>>>>>

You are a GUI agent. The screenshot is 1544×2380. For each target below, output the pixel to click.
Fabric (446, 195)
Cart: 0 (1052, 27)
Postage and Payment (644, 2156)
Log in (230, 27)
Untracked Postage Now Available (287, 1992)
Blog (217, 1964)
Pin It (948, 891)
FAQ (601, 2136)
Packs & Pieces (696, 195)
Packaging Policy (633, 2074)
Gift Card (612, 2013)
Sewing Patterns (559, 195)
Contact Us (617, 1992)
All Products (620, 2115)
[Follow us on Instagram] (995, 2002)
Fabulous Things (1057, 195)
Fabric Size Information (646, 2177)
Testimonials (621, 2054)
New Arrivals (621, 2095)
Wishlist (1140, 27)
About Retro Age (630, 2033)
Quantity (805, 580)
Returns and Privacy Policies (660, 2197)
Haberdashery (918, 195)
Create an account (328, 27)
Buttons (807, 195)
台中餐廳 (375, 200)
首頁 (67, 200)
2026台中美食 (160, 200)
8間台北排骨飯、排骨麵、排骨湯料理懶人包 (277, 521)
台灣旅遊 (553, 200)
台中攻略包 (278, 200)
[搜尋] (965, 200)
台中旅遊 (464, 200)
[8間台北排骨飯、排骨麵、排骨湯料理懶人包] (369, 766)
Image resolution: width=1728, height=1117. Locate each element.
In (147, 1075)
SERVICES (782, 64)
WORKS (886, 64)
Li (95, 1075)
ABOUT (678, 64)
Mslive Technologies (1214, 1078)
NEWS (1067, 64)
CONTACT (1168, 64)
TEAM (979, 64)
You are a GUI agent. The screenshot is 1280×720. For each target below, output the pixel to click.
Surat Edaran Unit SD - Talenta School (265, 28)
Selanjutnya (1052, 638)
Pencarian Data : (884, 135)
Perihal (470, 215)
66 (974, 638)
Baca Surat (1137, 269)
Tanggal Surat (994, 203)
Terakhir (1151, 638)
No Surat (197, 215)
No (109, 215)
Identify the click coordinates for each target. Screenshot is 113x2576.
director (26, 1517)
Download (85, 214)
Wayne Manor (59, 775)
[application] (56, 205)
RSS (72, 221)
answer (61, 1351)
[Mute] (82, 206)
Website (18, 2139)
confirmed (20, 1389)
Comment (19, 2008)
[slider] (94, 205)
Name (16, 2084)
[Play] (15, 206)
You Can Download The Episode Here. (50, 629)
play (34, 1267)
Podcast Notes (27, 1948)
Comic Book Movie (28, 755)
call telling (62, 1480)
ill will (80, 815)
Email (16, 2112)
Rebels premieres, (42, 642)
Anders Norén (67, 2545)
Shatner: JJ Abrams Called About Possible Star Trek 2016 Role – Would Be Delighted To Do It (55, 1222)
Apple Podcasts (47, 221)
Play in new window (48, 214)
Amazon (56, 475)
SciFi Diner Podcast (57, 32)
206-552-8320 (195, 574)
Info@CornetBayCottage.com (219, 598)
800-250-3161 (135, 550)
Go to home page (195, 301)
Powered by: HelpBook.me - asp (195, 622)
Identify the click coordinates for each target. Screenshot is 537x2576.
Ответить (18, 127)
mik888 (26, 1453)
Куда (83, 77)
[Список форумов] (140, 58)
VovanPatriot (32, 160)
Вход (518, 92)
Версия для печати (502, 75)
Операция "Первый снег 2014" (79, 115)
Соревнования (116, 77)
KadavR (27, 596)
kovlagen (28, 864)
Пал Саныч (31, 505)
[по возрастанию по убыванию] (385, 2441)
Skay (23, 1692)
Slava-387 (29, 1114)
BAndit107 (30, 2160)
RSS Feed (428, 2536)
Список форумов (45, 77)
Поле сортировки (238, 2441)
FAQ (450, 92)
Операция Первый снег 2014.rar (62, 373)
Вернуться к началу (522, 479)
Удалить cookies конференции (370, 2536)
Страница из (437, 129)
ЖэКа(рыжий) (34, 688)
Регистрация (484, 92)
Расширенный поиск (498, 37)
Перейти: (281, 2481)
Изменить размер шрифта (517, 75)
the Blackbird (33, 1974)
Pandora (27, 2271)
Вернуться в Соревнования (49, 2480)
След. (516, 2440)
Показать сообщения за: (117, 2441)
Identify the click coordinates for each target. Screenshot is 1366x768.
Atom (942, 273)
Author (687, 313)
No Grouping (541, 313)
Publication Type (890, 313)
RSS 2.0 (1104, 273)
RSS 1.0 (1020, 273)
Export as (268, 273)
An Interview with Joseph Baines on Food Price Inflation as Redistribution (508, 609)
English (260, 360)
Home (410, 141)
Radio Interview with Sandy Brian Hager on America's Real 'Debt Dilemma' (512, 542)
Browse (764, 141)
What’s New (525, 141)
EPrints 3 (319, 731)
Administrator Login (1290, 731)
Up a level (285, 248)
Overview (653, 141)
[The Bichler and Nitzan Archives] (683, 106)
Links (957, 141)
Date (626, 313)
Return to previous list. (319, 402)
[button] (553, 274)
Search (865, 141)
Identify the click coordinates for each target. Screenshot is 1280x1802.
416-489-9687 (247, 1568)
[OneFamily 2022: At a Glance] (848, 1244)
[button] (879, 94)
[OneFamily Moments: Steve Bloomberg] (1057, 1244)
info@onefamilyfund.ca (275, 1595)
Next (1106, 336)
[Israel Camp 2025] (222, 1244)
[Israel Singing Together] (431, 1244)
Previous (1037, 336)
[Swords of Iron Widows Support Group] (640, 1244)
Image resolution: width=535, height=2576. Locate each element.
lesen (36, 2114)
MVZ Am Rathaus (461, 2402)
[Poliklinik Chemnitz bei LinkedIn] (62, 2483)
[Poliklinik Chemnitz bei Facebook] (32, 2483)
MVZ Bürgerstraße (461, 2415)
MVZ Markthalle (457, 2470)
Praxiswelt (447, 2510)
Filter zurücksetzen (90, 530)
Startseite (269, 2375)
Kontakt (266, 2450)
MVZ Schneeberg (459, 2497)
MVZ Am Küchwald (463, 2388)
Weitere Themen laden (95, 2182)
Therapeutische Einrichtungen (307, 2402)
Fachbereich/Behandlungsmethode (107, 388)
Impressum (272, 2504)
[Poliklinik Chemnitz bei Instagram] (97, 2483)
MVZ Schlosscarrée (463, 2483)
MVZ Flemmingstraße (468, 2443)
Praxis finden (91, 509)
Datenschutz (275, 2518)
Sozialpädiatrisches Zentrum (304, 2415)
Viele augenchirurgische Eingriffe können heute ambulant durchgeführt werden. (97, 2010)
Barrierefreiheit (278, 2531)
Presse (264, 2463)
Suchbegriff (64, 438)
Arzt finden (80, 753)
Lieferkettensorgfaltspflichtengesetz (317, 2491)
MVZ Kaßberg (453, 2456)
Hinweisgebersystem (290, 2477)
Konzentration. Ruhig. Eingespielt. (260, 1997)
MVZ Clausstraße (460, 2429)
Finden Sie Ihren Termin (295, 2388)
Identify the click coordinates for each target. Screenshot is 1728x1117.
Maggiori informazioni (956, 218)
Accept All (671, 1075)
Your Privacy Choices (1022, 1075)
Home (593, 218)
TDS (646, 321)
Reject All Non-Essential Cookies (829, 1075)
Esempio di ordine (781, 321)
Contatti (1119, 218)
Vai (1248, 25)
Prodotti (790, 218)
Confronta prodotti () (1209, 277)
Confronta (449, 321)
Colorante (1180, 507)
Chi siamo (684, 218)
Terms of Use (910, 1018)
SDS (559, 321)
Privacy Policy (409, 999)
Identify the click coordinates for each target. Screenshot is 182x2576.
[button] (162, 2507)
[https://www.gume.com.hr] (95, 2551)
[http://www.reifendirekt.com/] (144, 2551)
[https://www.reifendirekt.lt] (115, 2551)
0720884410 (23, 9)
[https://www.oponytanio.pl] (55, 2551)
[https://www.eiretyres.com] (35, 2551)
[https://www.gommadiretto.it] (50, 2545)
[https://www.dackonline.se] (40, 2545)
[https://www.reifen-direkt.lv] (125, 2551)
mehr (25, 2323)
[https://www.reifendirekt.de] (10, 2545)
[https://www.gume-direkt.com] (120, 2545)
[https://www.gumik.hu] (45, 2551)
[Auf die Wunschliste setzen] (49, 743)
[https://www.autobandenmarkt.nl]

<<<<<

Please return the lines above that run from the line containing "Удалить cookies конференции (370, 2536)" to the line containing "EPrints 3 (319, 731)", inclusive, exactly and with no other lines.

Удалить cookies конференции (370, 2536)
Страница из (437, 129)
ЖэКа(рыжий) (34, 688)
Регистрация (484, 92)
Расширенный поиск (498, 37)
Перейти: (281, 2481)
Изменить размер шрифта (517, 75)
the Blackbird (33, 1974)
Pandora (27, 2271)
Вернуться в Соревнования (49, 2480)
След. (516, 2440)
Показать сообщения за: (117, 2441)
Identify the click coordinates for each target. Screenshot is 1366x768.
Atom (942, 273)
Author (687, 313)
No Grouping (541, 313)
Publication Type (890, 313)
RSS 2.0 (1104, 273)
RSS 1.0 (1020, 273)
Export as (268, 273)
An Interview with Joseph Baines on Food Price Inflation as Redistribution (508, 609)
English (260, 360)
Home (410, 141)
Radio Interview with Sandy Brian Hager on America's Real 'Debt Dilemma' (512, 542)
Browse (764, 141)
What’s New (525, 141)
EPrints 3 (319, 731)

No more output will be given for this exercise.